(Data extracted from a collection)
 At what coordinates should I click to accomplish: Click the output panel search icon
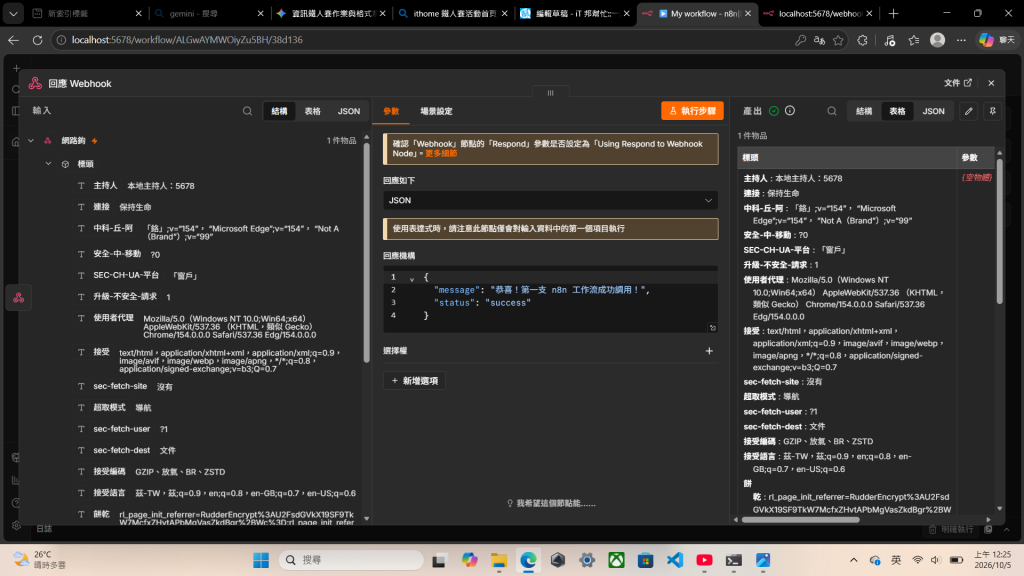831,111
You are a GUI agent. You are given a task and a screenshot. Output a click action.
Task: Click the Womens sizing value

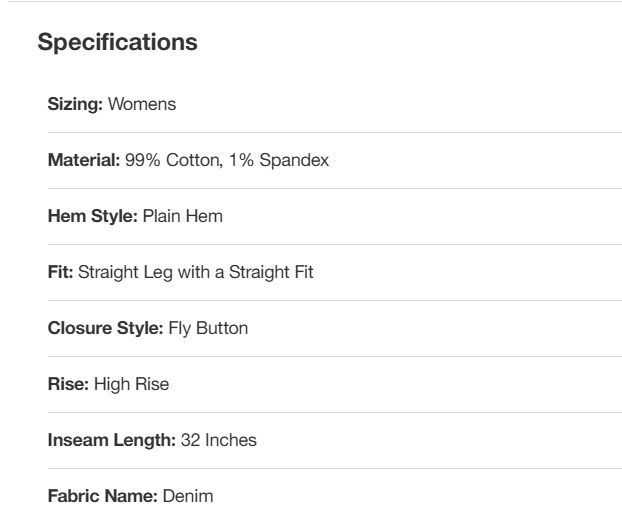coord(142,104)
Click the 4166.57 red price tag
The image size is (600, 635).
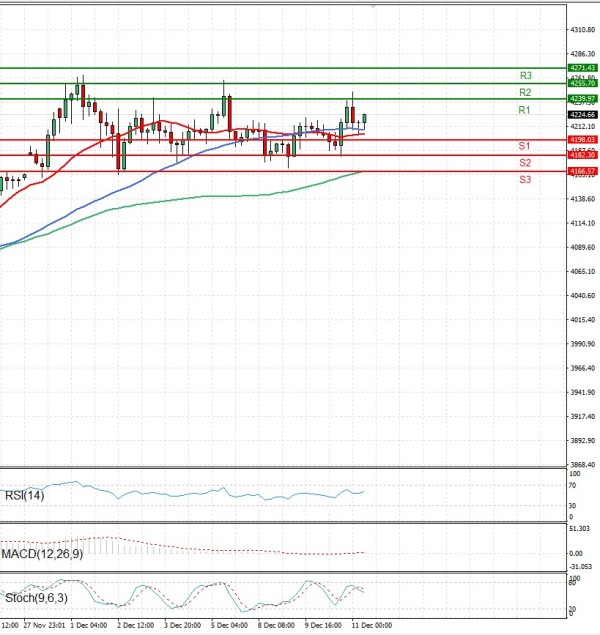[x=582, y=172]
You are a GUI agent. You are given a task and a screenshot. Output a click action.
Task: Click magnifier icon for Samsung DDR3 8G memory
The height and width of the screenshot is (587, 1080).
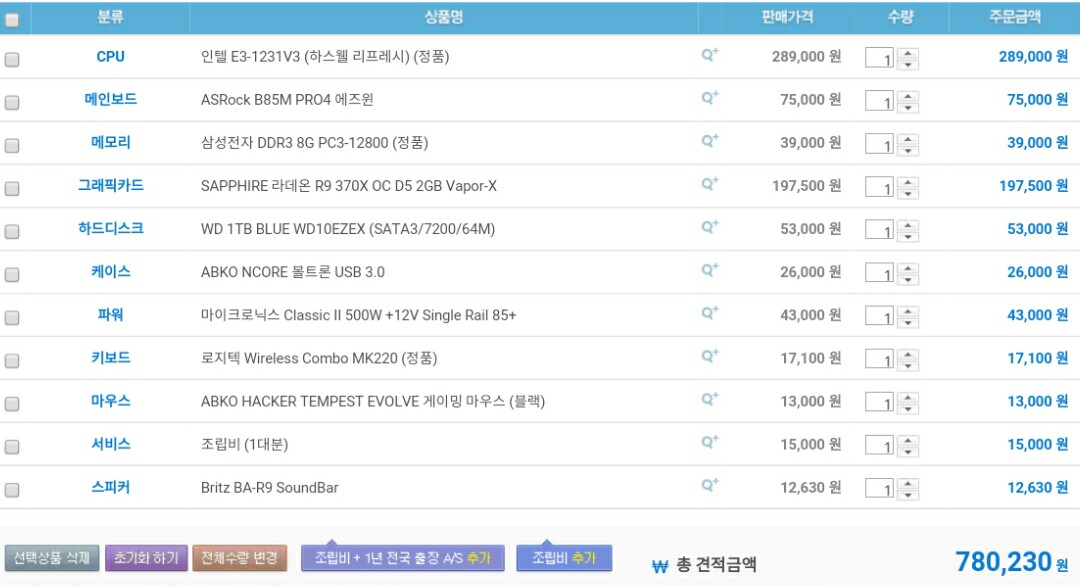709,141
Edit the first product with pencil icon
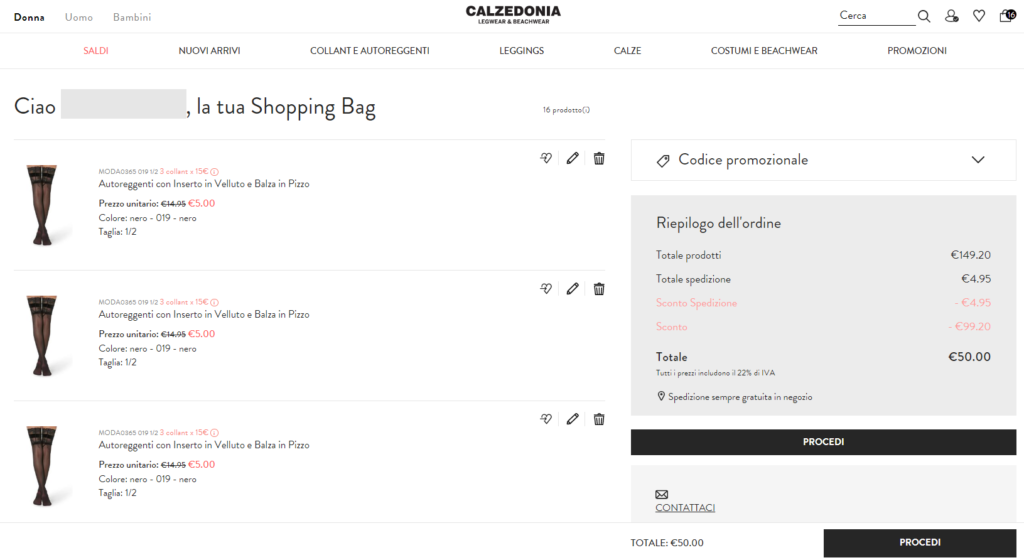The image size is (1024, 560). [x=572, y=158]
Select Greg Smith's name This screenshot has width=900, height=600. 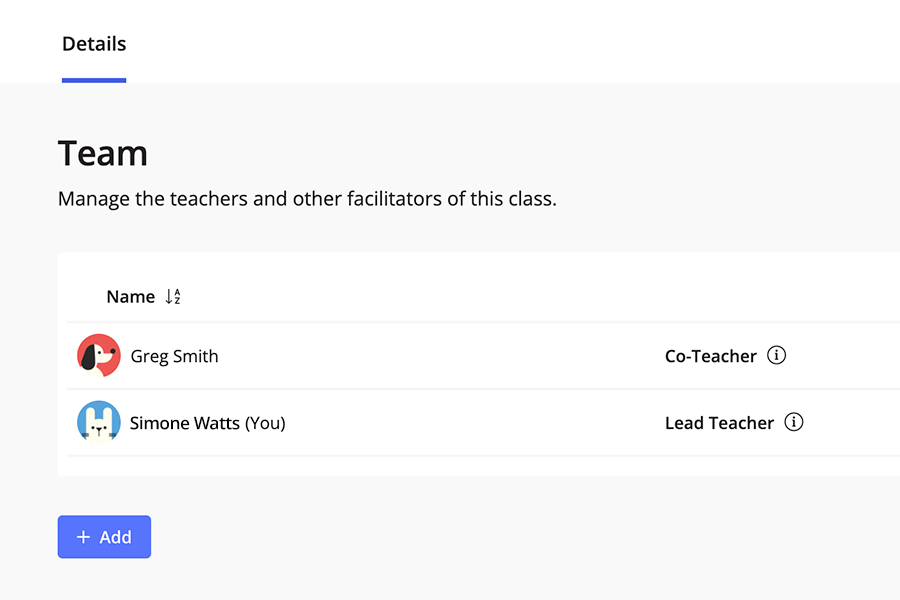pyautogui.click(x=174, y=356)
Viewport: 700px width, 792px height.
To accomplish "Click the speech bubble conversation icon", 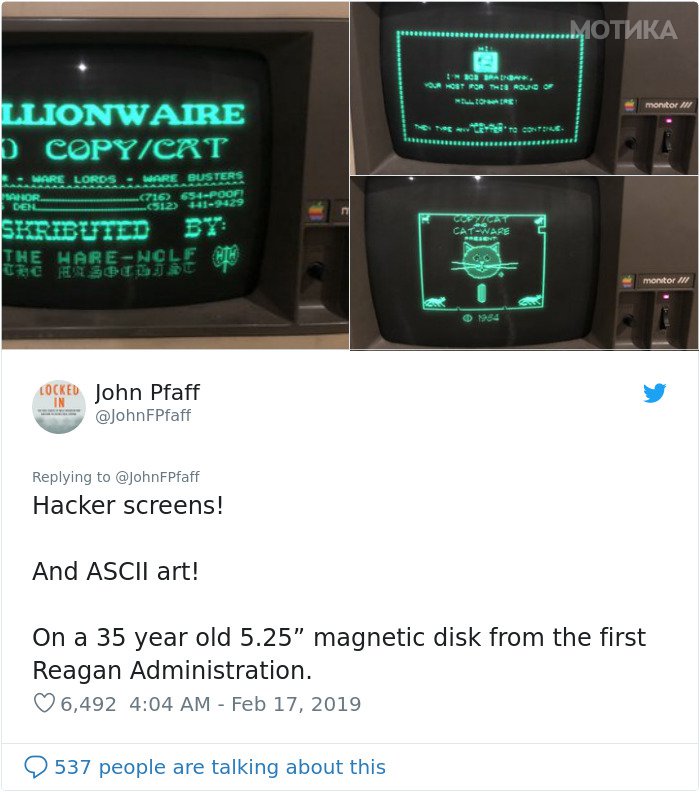I will point(36,767).
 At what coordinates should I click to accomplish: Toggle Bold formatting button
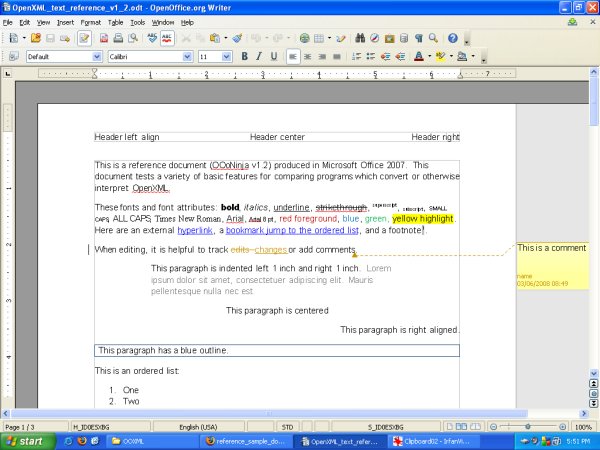click(245, 57)
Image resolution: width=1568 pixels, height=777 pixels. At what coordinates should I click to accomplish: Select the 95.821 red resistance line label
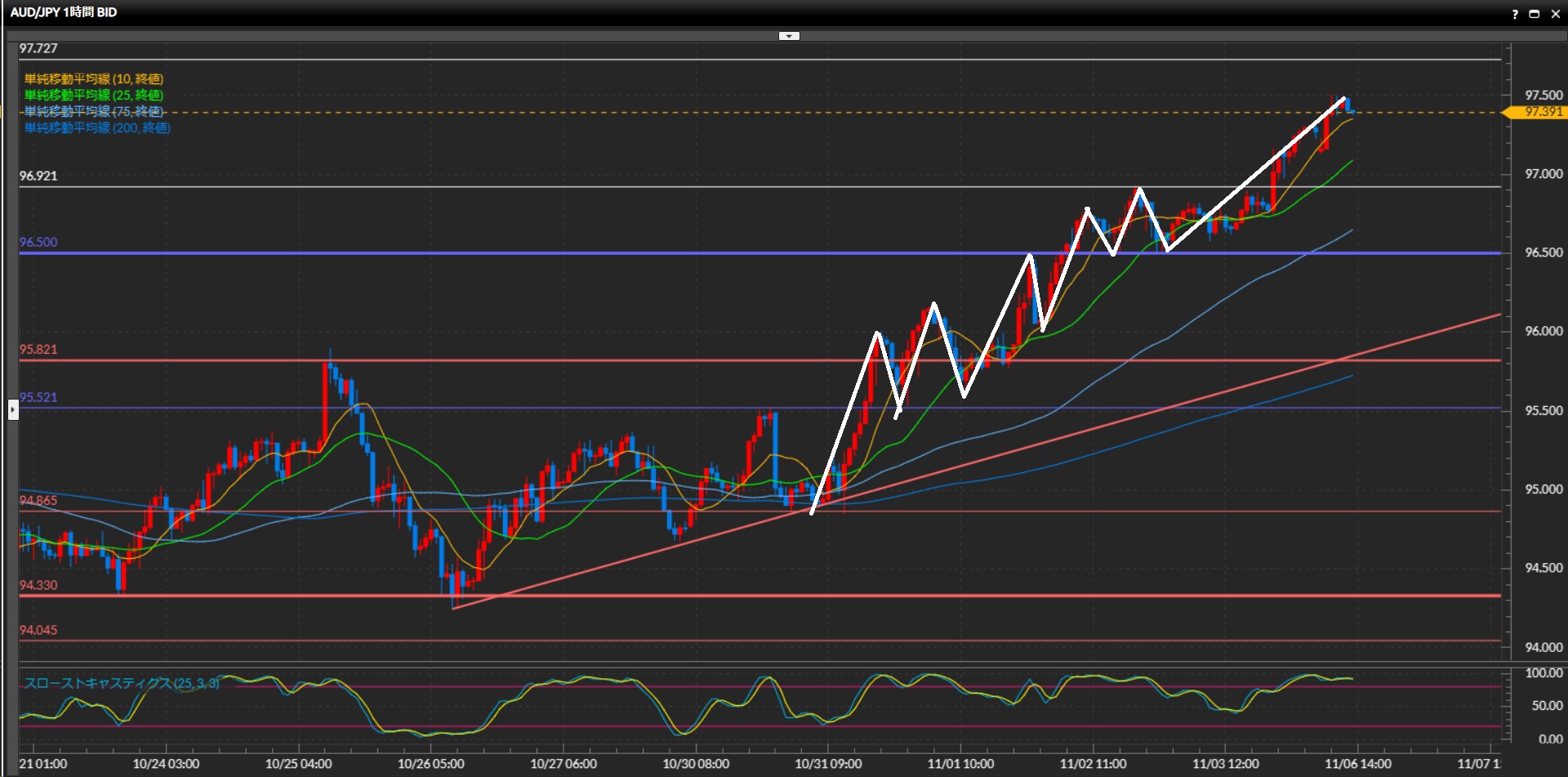[38, 350]
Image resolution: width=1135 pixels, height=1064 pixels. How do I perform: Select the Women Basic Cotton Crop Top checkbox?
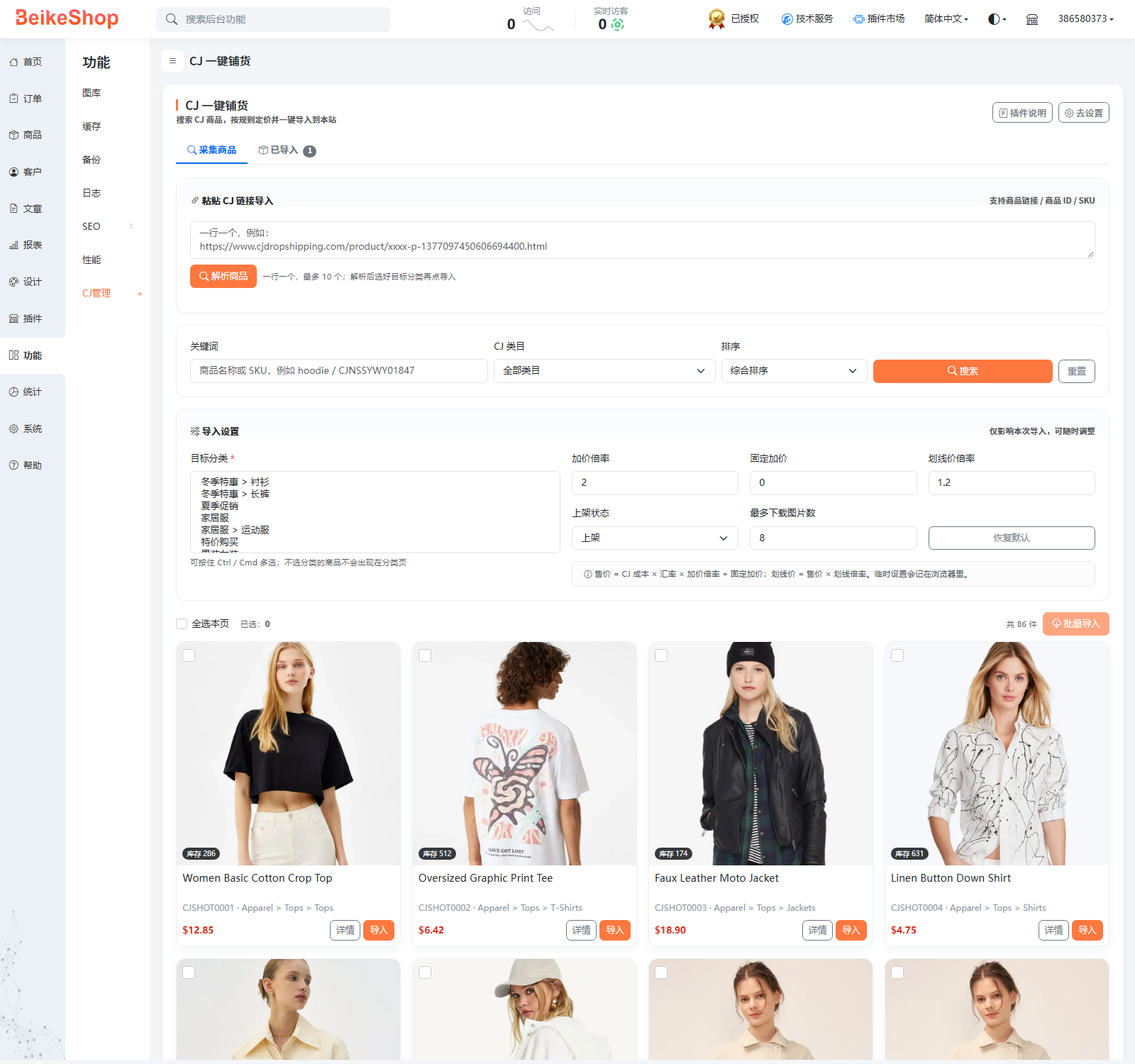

(What you should do)
Every line from the one holding "Image resolution: width=1568" through the end of the records above must be reproduced verbatim, pictures excepted.

(Completed task)
Image resolution: width=1568 pixels, height=777 pixels. At what coordinates should I click to accomplish: Select the 95.821 red resistance line label
[38, 350]
Image resolution: width=1135 pixels, height=1064 pixels. How do I perform: Select the Women Basic Cotton Crop Top checkbox?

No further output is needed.